Prenant la parole avant M. Lazzarini, le Président de l'Assemblée générale a averti que l'UNRWA faisait face « à un effondrement imminent », alors qu'elle est une planche de salut pour la population palestinienne.

Philippe Lazzarini a commencé son exposé en notant que l'agence « est à un point de rupture ».

Il a déclaré que les souffrances à Gaza sont impossibles à décrire de manière adéquate. Plus de 30.000 Palestiniens auraient été tués depuis le début de la guerre et 5% de la population de l’enclave serait morte, blessée ou portée disparue. Il y a également une grave pénurie de fournitures médicales et vitales essentielles, et une famine menace.

« Je frémis à l'idée de ce qui sera encore révélé sur les horreurs qui ont eu lieu dans cette étroite bande de terre », a dit le chef de l'UNRWA.

Allégations contre le personnel

Il a déclaré aux États membres que le 18 janvier, une semaine avant l'ordonnance rendue par la Cour internationale de Justice (CIJ), il avait été informé par les autorités israéliennes que 12 des 30.000 employés de l'UNRWA auraient été impliqués dans les horribles attaques du 7 octobre.

« Aucune autre information ne m'a été fournie depuis ce jour, mais la gravité des allégations a nécessité une action rapide.

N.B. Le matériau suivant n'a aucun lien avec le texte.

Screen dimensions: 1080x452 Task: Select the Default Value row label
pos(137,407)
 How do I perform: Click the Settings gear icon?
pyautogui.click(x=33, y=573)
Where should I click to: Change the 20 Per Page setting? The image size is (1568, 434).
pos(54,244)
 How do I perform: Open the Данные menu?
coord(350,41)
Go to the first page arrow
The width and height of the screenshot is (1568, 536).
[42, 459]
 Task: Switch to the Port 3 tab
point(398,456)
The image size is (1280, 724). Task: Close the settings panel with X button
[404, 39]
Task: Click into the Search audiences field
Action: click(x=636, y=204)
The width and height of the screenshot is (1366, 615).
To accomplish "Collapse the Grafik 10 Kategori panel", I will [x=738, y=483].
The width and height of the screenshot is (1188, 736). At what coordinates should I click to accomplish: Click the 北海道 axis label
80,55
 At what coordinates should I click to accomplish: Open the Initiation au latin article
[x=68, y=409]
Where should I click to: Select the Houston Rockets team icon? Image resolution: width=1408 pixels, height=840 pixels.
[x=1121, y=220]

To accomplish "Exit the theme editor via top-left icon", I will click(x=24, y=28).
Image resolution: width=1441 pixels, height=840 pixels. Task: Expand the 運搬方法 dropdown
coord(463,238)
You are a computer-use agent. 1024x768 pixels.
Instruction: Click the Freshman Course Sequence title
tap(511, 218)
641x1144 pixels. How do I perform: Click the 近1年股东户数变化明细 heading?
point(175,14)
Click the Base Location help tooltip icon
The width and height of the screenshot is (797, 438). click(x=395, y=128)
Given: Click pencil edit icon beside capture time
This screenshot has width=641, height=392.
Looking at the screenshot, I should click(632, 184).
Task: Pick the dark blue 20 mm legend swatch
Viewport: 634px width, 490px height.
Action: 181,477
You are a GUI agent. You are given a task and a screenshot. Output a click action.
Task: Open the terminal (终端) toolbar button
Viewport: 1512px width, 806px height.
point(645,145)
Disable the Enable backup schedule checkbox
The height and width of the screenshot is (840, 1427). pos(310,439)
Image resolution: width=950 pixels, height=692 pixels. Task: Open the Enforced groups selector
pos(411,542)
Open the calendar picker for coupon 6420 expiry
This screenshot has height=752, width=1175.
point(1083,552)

J'ai résilié les contrats du personnel concerné dans l'intérêt de l'agence », a-t-il indiqué, soulignant l'enquête en cours par le Bureau des services de contrôle interne de l'ONU (BSCI).

« Par ailleurs, le Secrétaire général a commandé un examen indépendant de notre approche en matière de gestion des risques et de neutralité », a-t-il ajouté.

En territoire inconnu

M. Lazzarini a en outre noté qu'en dépit des actions rapides et décisives et du caractère non fondé des allégations, 16 pays ont suspendu leur financement, pour un total de 450 millions de dollars.

« L’UNRWA n’a pas la capacité d’absorber ces chocs financiers. Surtout alors qu’une guerre fait rage à Gaza », a-t-il déclaré, soulignant qu’avec le financement des États membres et des donateurs, les opérations de l’UNRWA peuvent se poursuivre et « rester une planche de salut » pour les réfugiés palestiniens dans toute la région.

Il a toutefois averti que sans financement supplémentaire, l'UNRWA se retrouverait en « territoire inconnu – avec de graves implications pour la paix et la sécurité mondiales ».

Il a déclaré que l'UNRWA était confronté à une « campagne délibérée et concertée » visant à saper ses opérations et, à terme, à y mettre un terme.

« Une partie de cette campagne consiste à inonder les donateurs de fausses informations destinées à susciter la méfiance et à ternir la réputation de l’agence », a-t-il dit, le Premier ministre israélien « déclarant ouvertement que l’UNRWA ne fera pas partie de Gaza d’après-guerre ».

Trois demandes

En conclusion de son exposé, M. Lazzarini a exhorté les États membres à s'engager dans un processus politique de paix entre Palestiniens et Israéliens et à planifier la transition de l'UNRWA dans ce contexte uniquement.

Dans l'immédiat, il a appelé l'Assemblée générale à combler le fossé entre le mandat et le financement de l'UNRWA, en garantissant un soutien à son fonctionnement.

M. Lazzarini a également exhorté les États membres qui recherchent des alternatives à l’UNRWA à le faire d’une manière qui ne compromette pas le droit des réfugiés palestiniens à l’autodétermination.

« Les 75 dernières années nous ont montré que sans solution politique, les guerres se reproduisent et des générations de Palestiniens et d’Israéliens souffrent. La communauté internationale a permis ce cercle vicieux en échouant à instaurer la paix pendant des décennies. Cela ne peut pas continuer », a-t-il déclaré.